▶ _Ações necessárias_:
A - Imprima, do texto sobre o melhoramento de trigo no Brasil, tudo o que vai de "Em Alfredo Chaves, entre" até "cultivadas no Brasil.".
B - Liste todas as pessoas mencionadas pelo nome no texto sobre o melhoramento de trigo no Brasil.
C - Retome o texto sobre o melhoramento de trigo no Brasil a partir do ponto em que ele termina.

▶ _Trecho do documento_:
================================
Deixando de lado a "Revolução Verde" e voltando ao trigo no sul do Brasil, destaca-se que alguns anos depois da visita que fez a Pelotas, em 1953, Borlaug se deu conta do sucesso que foi o programa de melhoramento genético de trigo realizado no Brasil, com a criação de cultivares adaptadas aos solos ácidos da região e particularmente tolerantes ao alumínio tóxico presente no solo. Esta história de sucesso não aconteceu por acaso, pelo que consta, começou com a criação das estações experimentais de Alfredo Chaves (hoje, Veranópolis), no Rio Grande do Sul, e de Ponta Grossa, no Paraná, em 1919, especificamente dedicadas à cultura de trigo.

Em Alfredo Chaves, entre 1919 e 1924, os trabalhos com trigo foram conduzidos por Carlos Gayer, agrônomo natural da Tchecoslováquia, sendo, por isso, considerado o pioneiro no melhoramento de trigo no Brasil. Basicamente, envolvendo a introdução de genótipos de diversas partes do mundo para observar a sua adaptabilidade e a seleção de material obtido nas lavouras dos imigrantes italianos no estado. O grande mérito foi a reunião das variedades cultivadas na zona colonial, dando origem às chamadas linhas Alfredo Chaves que fizeram parte da origem de muitas variedades cultivadas no Brasil.

A partir de 1925, os trabalhos com trigo em Alfredo Chaves ficaram sob responsabilidade do geneticista sueco Iwar Beckman. Sem dúvida, Beckman foi um dos expoentes no melhoramento genético de trigo no Brasil. Iniciou as primeiras hibridações com trigo no país. Nos seus cruzamentos usou a variedade de trigo Polyssú (originada a partir de trigo cultivado em Guaporé, RS, que foi adquirido pelo engenheiro químico Jorge Polyssú, natural da Argélia, para cultivo em Piraquara, PR, em 1914), que se destacava entre os materiais cultivados em Alfredo Chaves, pela resistência a um mal que mais tarde se chamou "crestamento".
================================
▶ _Extrato de dados_:

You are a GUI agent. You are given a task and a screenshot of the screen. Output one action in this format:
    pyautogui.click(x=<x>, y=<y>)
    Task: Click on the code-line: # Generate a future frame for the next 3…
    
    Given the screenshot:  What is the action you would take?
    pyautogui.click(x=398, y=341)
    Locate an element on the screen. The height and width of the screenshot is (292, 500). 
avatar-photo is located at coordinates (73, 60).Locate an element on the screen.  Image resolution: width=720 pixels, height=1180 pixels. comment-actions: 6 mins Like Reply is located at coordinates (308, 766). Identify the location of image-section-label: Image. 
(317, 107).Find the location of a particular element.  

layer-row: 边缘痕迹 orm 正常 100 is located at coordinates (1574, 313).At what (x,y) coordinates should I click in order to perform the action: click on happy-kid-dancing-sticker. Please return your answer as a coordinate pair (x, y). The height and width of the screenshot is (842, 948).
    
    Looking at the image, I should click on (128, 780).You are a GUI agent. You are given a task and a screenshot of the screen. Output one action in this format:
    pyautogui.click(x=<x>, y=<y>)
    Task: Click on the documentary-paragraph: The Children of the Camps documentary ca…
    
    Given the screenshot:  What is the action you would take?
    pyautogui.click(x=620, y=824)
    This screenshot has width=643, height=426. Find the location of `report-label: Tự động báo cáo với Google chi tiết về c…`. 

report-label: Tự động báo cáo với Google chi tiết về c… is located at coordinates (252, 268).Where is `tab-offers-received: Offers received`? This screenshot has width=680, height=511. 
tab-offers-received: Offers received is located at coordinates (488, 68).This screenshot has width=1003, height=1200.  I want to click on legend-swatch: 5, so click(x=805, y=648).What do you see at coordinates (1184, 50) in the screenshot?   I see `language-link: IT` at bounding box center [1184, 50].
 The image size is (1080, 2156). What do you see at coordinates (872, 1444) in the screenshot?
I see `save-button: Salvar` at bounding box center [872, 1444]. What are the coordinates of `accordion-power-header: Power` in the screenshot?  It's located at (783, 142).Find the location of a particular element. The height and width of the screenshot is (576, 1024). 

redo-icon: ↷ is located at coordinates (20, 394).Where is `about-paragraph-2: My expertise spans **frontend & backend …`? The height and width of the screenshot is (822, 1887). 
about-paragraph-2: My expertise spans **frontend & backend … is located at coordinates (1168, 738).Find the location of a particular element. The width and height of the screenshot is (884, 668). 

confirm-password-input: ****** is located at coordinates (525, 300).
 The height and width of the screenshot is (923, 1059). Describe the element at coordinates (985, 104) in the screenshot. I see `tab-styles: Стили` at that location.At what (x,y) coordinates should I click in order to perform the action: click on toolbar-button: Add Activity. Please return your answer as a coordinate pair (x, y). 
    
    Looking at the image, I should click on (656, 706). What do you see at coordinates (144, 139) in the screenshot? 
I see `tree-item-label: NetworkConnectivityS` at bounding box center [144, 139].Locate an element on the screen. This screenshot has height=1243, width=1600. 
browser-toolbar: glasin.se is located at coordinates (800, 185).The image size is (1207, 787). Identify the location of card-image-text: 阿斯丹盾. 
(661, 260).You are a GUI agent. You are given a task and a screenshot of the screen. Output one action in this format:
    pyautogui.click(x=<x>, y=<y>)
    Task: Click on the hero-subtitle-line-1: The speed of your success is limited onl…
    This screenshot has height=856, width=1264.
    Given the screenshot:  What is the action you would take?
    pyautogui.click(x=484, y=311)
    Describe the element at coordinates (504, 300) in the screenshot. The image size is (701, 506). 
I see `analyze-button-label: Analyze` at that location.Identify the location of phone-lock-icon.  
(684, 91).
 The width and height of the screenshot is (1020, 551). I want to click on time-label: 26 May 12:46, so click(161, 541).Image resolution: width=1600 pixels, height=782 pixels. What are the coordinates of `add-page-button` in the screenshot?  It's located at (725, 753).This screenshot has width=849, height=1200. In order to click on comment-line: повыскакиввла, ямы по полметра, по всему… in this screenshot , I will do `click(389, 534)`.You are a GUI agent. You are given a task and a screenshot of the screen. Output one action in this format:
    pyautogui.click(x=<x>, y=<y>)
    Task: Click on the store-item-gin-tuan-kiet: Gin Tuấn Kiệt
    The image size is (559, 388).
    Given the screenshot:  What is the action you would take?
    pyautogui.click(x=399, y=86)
================================
▶ _Respostas às tarefas_:
A -
Em Alfredo Chaves, entre 1919 e 1924, os trabalhos com trigo foram conduzidos por Carlos Gayer, agrônomo natural da Tchecoslováquia, sendo, por isso, considerado o pioneiro no melhoramento de trigo no Brasil. Basicamente, envolvendo a introdução de genótipos de diversas partes do mundo para observar a sua adaptabilidade e a seleção de material obtido nas lavouras dos imigrantes italianos no estado. O grande mérito foi a reunião das variedades cultivadas na zona colonial, dando origem às chamadas linhas Alfredo Chaves que fizeram parte da origem de muitas variedades cultivadas no Brasil.

B -
Borlaug
Carlos Gayer
Iwar Beckman
Jorge Polyssú

C -
Os trabalhos com trigo conduzidos por Beckman em Alfredo Chaves (Veranópolis) tiveram continuidade, a partir de 1929, na estação experimental de Bagé. Da estação de Bagé saiu aquela que pode ser considerada a melhor variedade criada por Beckman, tendo obtido grande expressão na triticultura brasileira: Frontana, lançada em 1943.

O sucesso da triticultura no Brasil foi alcançado, sem dúvida, no primeiro momento, graças ao desenvolvimento de variedades resistentes ao alumínio, presente na maioria dos nossos solos. Este mal, que, nos anos 20, levou Iwar Beckman achar que era causado por nematóides (Heterodera schachti) foi desvendado por Benedito de Oliveira Paiva, nos anos 40, que atribuiu o chamado problema de crestamento à acidez do solo (pH baixo). Todavia o problema foi de fato resolvido pelo professor José Emílio Araújo, da Faculdade de Agronomia Eliseu Maciel, Pelotas, RS, que em trabalhos do final dos anos 40 e início dos 50 comprovou que o mesmo era causado pelo alumínio trocável presente no solo. E a partir da herança da resistência ao crestamento, que se mostrou dominante, foi reorientado o melhoramento genético de trigo no Brasil, tornando seu cultivo viável nos solos que Borlaug, em 1953, não acreditou que seria possível, durante a sua vida.

Depois dessa fase inicial, que a pesquisa científica aplicada na cultura de trigo mostrou a sua capacidade de resolver grandes entraves na agricultura, vieram novas variedades incorporando, além da resistência ao alumínio, resistência às doenças, novo porte de planta capaz de suportar adubação nitrogenada sem acamar, alto potencial de rendimento de grãos com características de qualidade para diferentes fins etc., colocando a triticultura brasileira no mesmo nível de outros países produtores.

Isto posto, fica a lição de que se alguém que mereceu o Prêmio Nobel admite que errou, e muito, em relação à capacidade de produção de trigo no Brasil, só pode ser por razões que a própria razão desconhece, que há pessoas que não acreditam na viabilidade dessa cultura no país. E isso que se planta trigo por essas bandas faz quase 500 anos.